Окончив в девятнадцатом году классическую гимназию, Дод поехал, как полагалось, на год в Италию, отдохнуть перед университетом. Это был последний выпуск, а так как Ленин и все его наркомы перебрались уже в Москву, это был, вероятно, последний год, когда такое было возможно. Возвращался морем через Одессу. Но на борту получил от матери телеграмму, чтобы в Одессе на берег не сходил, а следовал бы этим же пароходом в Ялту, куда высланы ему деньги и письмо. Из письма он узнал, что ничего страшного в их доме не происходит, отец, в отличие от многих его коллег, нашел, кажется, общий язык с новой властью, но ему, Доду, лучше какое-то время переждать и там не показываться – везде облавы, аресты, и ничего не ясно.

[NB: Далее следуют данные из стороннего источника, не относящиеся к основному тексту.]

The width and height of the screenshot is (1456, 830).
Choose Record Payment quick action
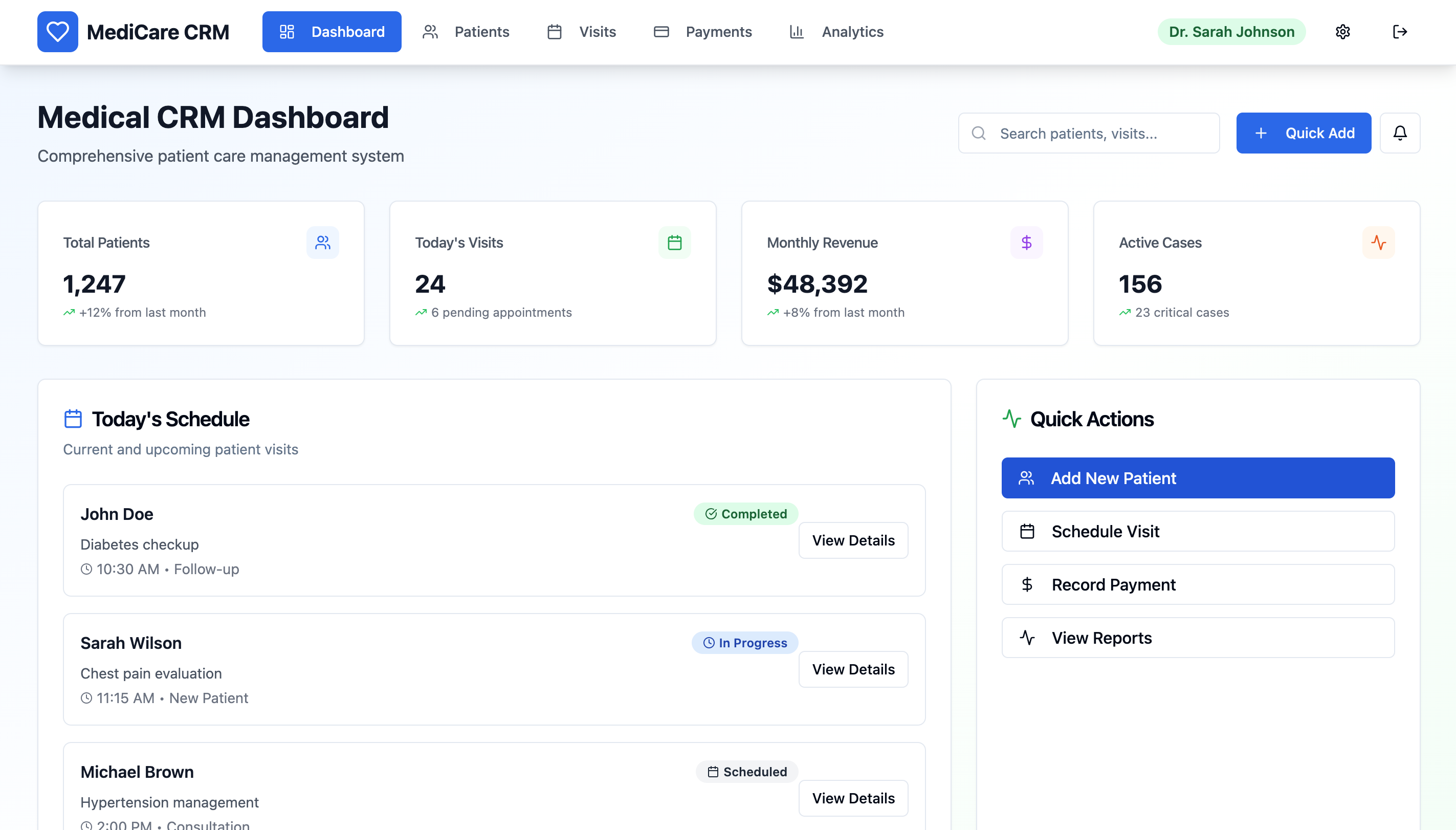click(x=1198, y=585)
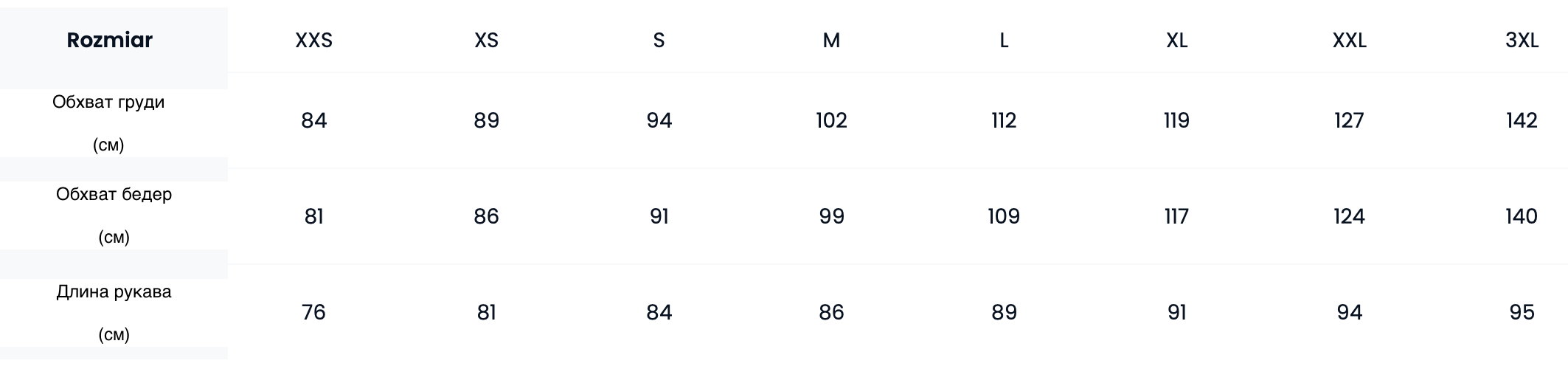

В охваченной паникой ожидания большевиков, вчера еще веселой и беззаботной врангелевской Ялте, он спокойно дождался их прихода, но продавливаться в переполненный, перегруженный выше ватерлинии пароход беглецов не стал. Но и в Москву возвращаться тоже было нельзя: он верил матери. Юность, однако, легка на подъем, и он отбыл с рыбацким баркасом на восток, думая пробираться через Кеч на меньшевистский, по слухам, Кавказ. В Судаке сошел на сушу и дальше продолжал на перекладных среди упоительных запахов впервые увиденной степи и с кисловатым вкусом крымского вина на губах. Татарин завез его на арбе в маленький приморский поселок с труднопроизносимым названием, похожим на какой-нибудь крымский сорт черного винограда. Он сказал, что там живет русский художник Макс, у которого можно переночевать.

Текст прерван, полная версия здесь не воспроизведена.